== Provided passage ==

LIFE, UNWOUND: Hope for 2022

This week, I reread holiday cards and saw in many of them, “here’s hoping for an easier 2022.” 

Packing up hope messages, I remembered a lecture I gave years ago in South Carolina. I stood ready to speak, the “mindfulness woman” there to teach “some things that may be new to these fifty people,” advised the head of the institute. She added, “we’re hoping for good stuff. Surprise us.”

Maybe I’d explain present time awareness, the benefits of living with, of living in, every moment, of paying kind attention to the miracles of “here and wow.” We might practice sitting with our breath. 

I opened, “Welcome. Thank you for coming. Gratitude to this organization.” People nodded. Smiling at their expectant faces, I thought, “Yay. We’ve connected.”  

I started with a catchy phrase so that the attendees might chuckle, or say, “hmm. Interesting.” We would then build on the concept, clarify what it meant, and what it did not mean. 

And so we began, “Have you heard the expression, ‘inner peace is giving up all hope of a better past?’”

Laughs. Giggles. I added, “Buddhist teacher Pema Chodron also says to give up hope for a better future. She suggests that dropping hope could be the beginning of the beginning and advises we put ‘Abandon hope’ on our refrigerator doors.”

== Records provided ==
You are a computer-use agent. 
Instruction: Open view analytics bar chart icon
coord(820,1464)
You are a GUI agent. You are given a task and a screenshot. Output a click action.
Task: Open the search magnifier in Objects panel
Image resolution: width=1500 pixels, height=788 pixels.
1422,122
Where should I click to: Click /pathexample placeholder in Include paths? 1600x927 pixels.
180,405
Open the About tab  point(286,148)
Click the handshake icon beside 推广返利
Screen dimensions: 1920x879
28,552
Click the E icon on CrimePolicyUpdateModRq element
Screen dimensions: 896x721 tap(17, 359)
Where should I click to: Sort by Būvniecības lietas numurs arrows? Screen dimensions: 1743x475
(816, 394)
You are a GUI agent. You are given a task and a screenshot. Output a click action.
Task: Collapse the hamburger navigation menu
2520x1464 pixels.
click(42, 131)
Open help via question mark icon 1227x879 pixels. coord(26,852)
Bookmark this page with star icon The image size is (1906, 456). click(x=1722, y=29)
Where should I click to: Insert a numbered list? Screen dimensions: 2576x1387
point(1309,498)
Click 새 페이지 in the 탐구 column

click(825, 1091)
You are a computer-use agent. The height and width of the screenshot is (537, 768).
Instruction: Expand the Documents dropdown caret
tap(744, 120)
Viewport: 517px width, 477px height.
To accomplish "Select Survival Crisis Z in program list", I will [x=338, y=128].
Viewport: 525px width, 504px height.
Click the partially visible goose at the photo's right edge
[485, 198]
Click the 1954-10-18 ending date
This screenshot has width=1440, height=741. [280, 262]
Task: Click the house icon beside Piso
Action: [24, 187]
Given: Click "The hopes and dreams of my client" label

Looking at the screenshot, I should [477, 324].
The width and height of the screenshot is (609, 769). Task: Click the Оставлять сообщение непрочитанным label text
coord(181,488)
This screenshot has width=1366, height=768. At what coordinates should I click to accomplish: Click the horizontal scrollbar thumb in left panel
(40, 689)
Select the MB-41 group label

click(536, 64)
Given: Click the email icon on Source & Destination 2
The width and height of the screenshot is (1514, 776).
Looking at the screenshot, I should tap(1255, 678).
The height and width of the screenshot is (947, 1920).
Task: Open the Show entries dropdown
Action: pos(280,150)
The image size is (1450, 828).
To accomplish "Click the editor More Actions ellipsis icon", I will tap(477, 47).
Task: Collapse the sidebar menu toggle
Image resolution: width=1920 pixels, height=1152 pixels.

== Given task 1 ==
Can you reproduce the hope essay word for word, starting at "Packing up hope" and ending at "with our breath."?
== Given task 2 ==
Could you resume the essay on hope for 2022 from where it stops?
The listing has no connection to the essay on hope.

== Exercise result 1 ==
Packing up hope messages, I remembered a lecture I gave years ago in South Carolina. I stood ready to speak, the “mindfulness woman” there to teach “some things that may be new to these fifty people,” advised the head of the institute. She added, “we’re hoping for good stuff. Surprise us.”

Maybe I’d explain present time awareness, the benefits of living with, of living in, every moment, of paying kind attention to the miracles of “here and wow.” We might practice sitting with our breath.

== Exercise result 2 ==
No laughs. No giggles. Only a few very short seconds of silence. Then the room erupted.

One tall man sprang from his metal chair, waving a tome, “Hope sustains us!” He opened the book and quoted Scripture, “Ephesians 1:18: ‘I pray that the eyes of your heart may be enlightened in order that you may know the hope….’”

A short woman interrupted and screamed, “’Hebrews 6:19: We have this hope as an anchor for the soul, firm and secure. It enters the inner sanctuary behind the curtain.’ Don’t take hope away from anyone!”

 “Of course,” I said. “That’s not what living without hope means here.” 

A teenager shouted over the jeers, “Wait. Hear what she has to say. Let her finish.”

I trawled for words, knowing that this evening I would, could, never finish. “Sometimes when we skip out of our fears to the hope that things will get better, we neglect what’s right here. And sometimes when we put aside hope for the future, even briefly, we might focus on a current situation more fully.”

None of it mattered. The hollers in the room crescendoed, “Yes, I get it.” Or, “This is crazy talk!”  

Exhausted, I limped into the hall later. The middle-aged man who had pumped his fist with the loudest NO, approached me. “You seem like a nice person,” he offered a handshake. ”I’m sorry I yelled at you. I understand what you were saying, –or trying to say–to see what’s right in front of us, not to jump out of it. Do you see our point, to hope for courage, to hope for peace, to hope for better?” 

I nodded, “Yes, of course.”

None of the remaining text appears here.